Now, as you can see below, their help center’s primary color is indigo. They do this for three reasons. First, green and indigo complement each other well because they are opposite on the color wheel. Second, since these are such opposing colors, they could easily clash (think Barney), but Shopify successfully matched their toned down and pale value and chroma, so they can blend together well. Lastly, choosing indigo was a good decision, not just for the contrast it provides, but for the emotion it provokes to those seeking help. Indigo is often used to soothe and calm, while green brings more energy and urgency. So, it was a smart decision to make the help center a more relaxing color than their main home page, because they serve two different purposes.
As you can see below, within their help-center, they continue to utilize color choice in multiple strategic ways:
Asana’s brand colors are vibrant and fun, designed to inject energy and call users to take action progressing work forward.
Asana’s help center is quite colorful too. They use purple to draw attention to call-outs and steps. Blue is used for links and green for tips. They correspond screenshots to parallel numbers with their relative tasks by using a matching purple to help lead your eyes. This also helps provide context and improve task completion.
With all this talk of color, it’s almost shocking to see that one of the most successful companies in the world, Apple, actually lacks color in their brand and logo. There’s some back story to this as well. From 1977-1998 the apple logo was actually colored with rainbow stripes, to represent the first color monitor on a computer. Eventually, as many other companies adopted the color monitors, it was modernized to be a pale blue, and then the gray-silver color we now know it to be. Today, Apple’s main colors are silver, gray, black, and white. This is to shoot for the metallic, modern, innovative, and iconic look that Apple represents as a brand. Not many companies can choose such a neutral color and still be recognized for it, but Apple does it notably well.
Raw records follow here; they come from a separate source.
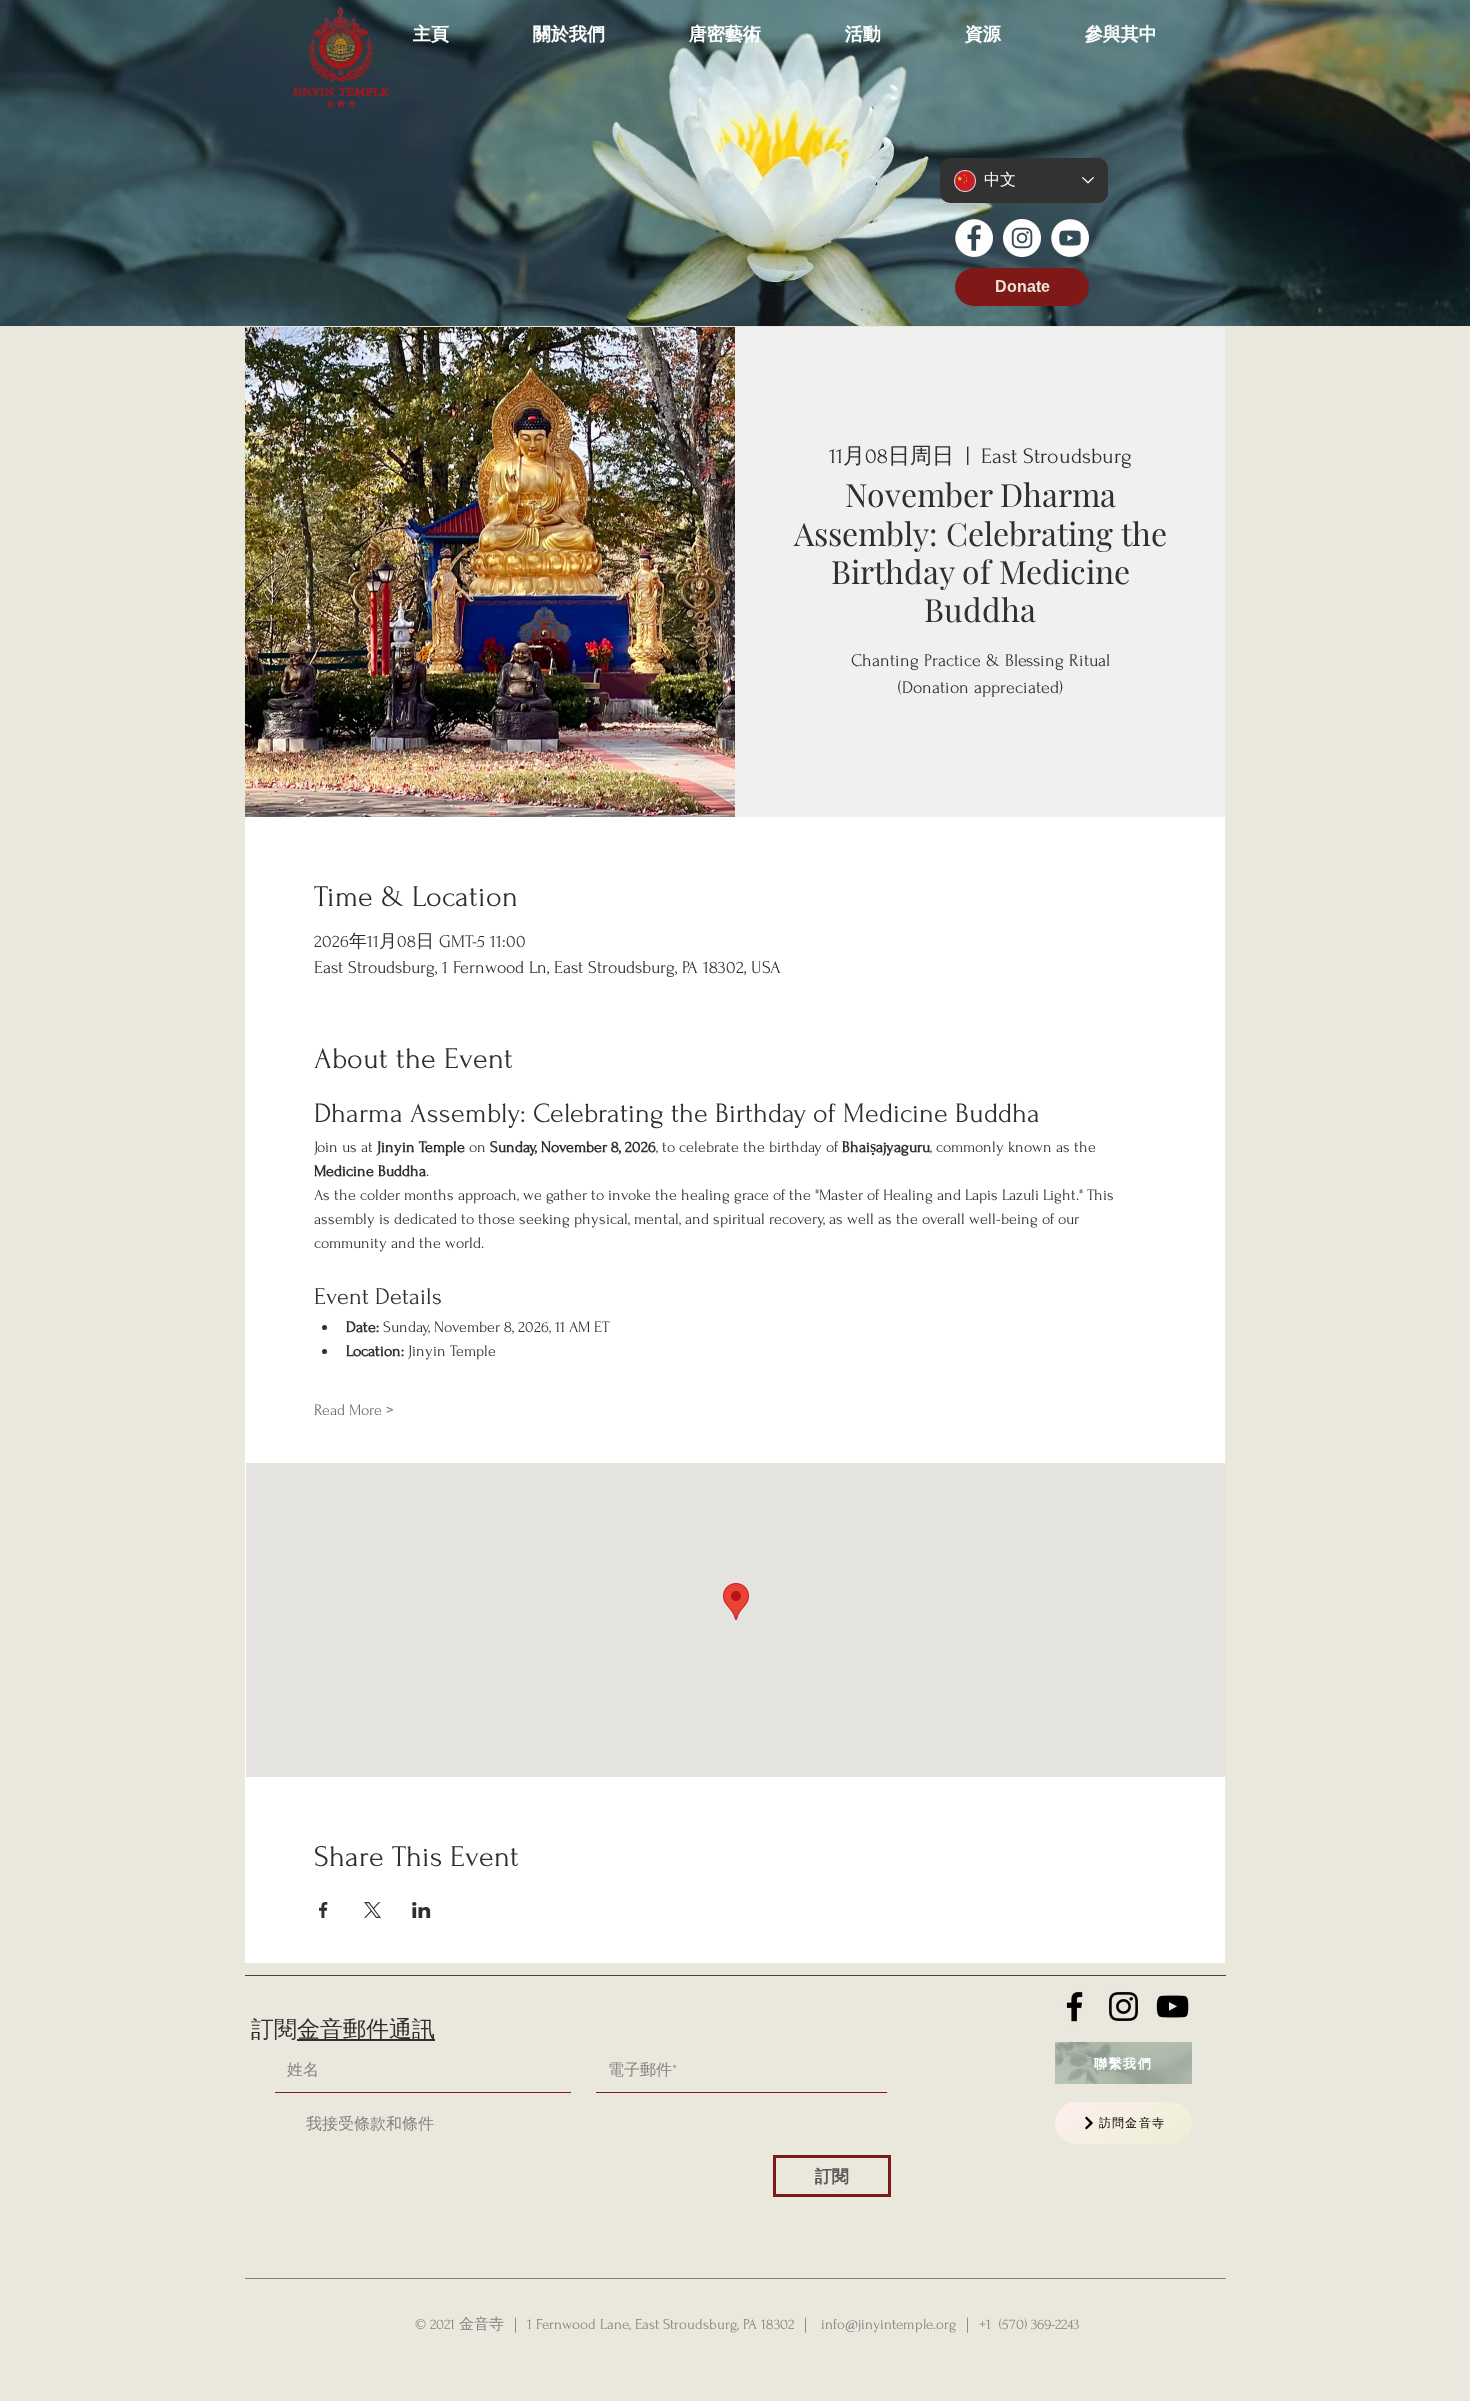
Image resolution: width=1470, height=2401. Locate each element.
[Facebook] (974, 238)
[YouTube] (1070, 238)
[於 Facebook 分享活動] (323, 1910)
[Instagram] (1022, 238)
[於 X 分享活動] (372, 1910)
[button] (569, 24)
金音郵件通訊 (366, 2030)
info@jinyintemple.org (888, 2324)
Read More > (353, 1410)
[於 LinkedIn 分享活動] (421, 1910)
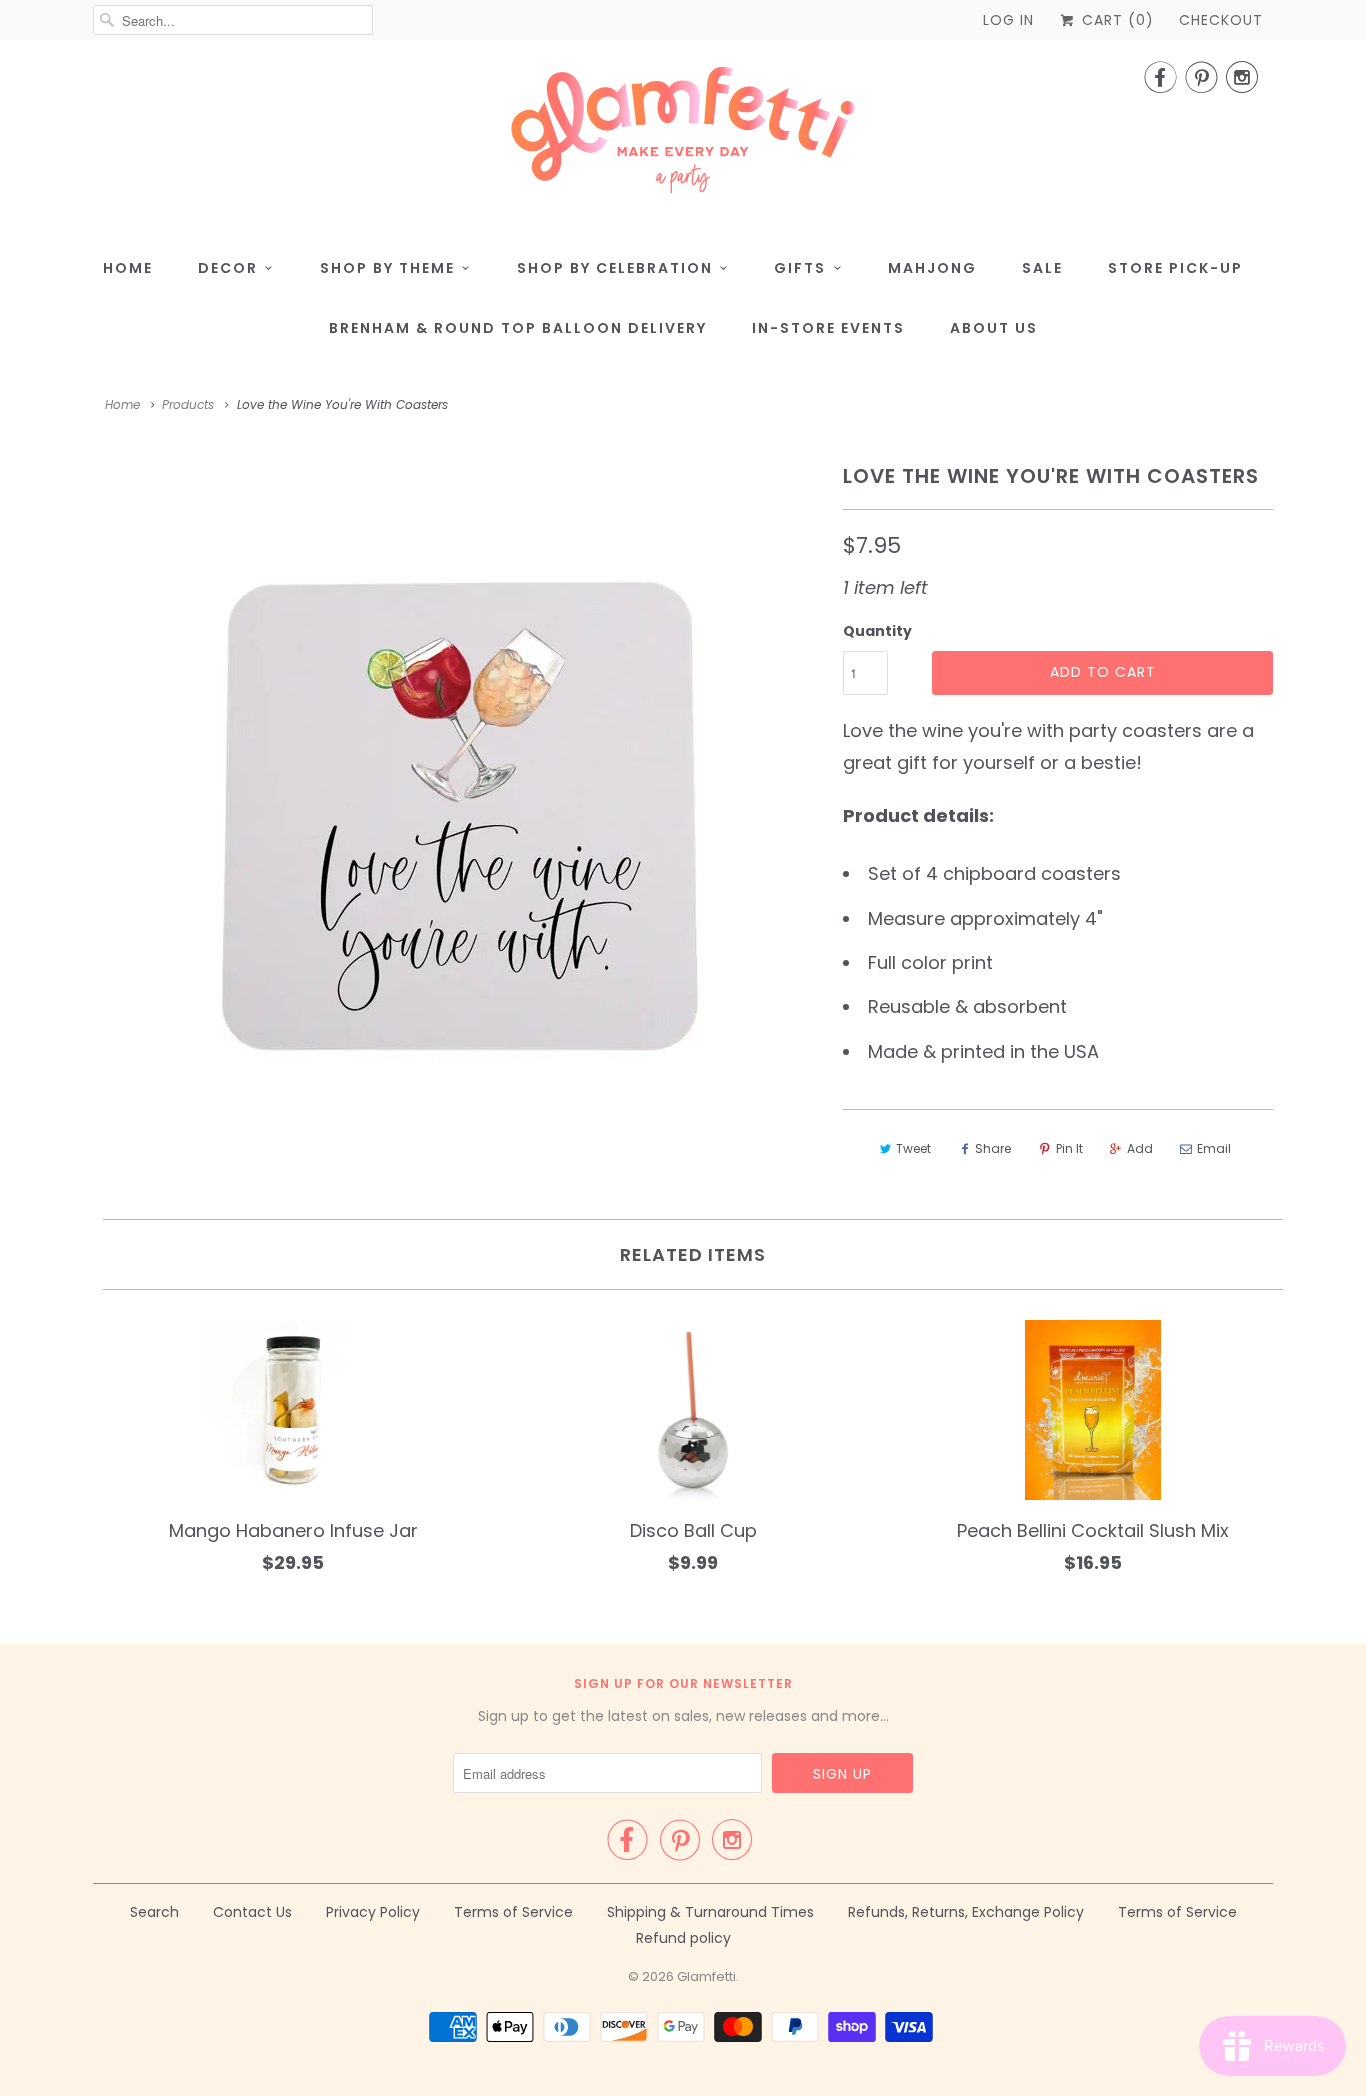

In their help center, Apple uses minimal colors as well. Notably, they use a blue for different calls-to-action such as “Change topic” and “Change product” as well as links to content. They also use green to draw user’s attention to the best contact choice:
Color may not be something we actively think about every day, but it is something that affects our actions, emotions, and decisions constantly. Choosing the right colors for your self-service content is key to maintaining brand consistency and aiding customers in their journey with your company. Something like color choice is such an effective and powerful tool for your company to place importance on while being fast and affordable to implement.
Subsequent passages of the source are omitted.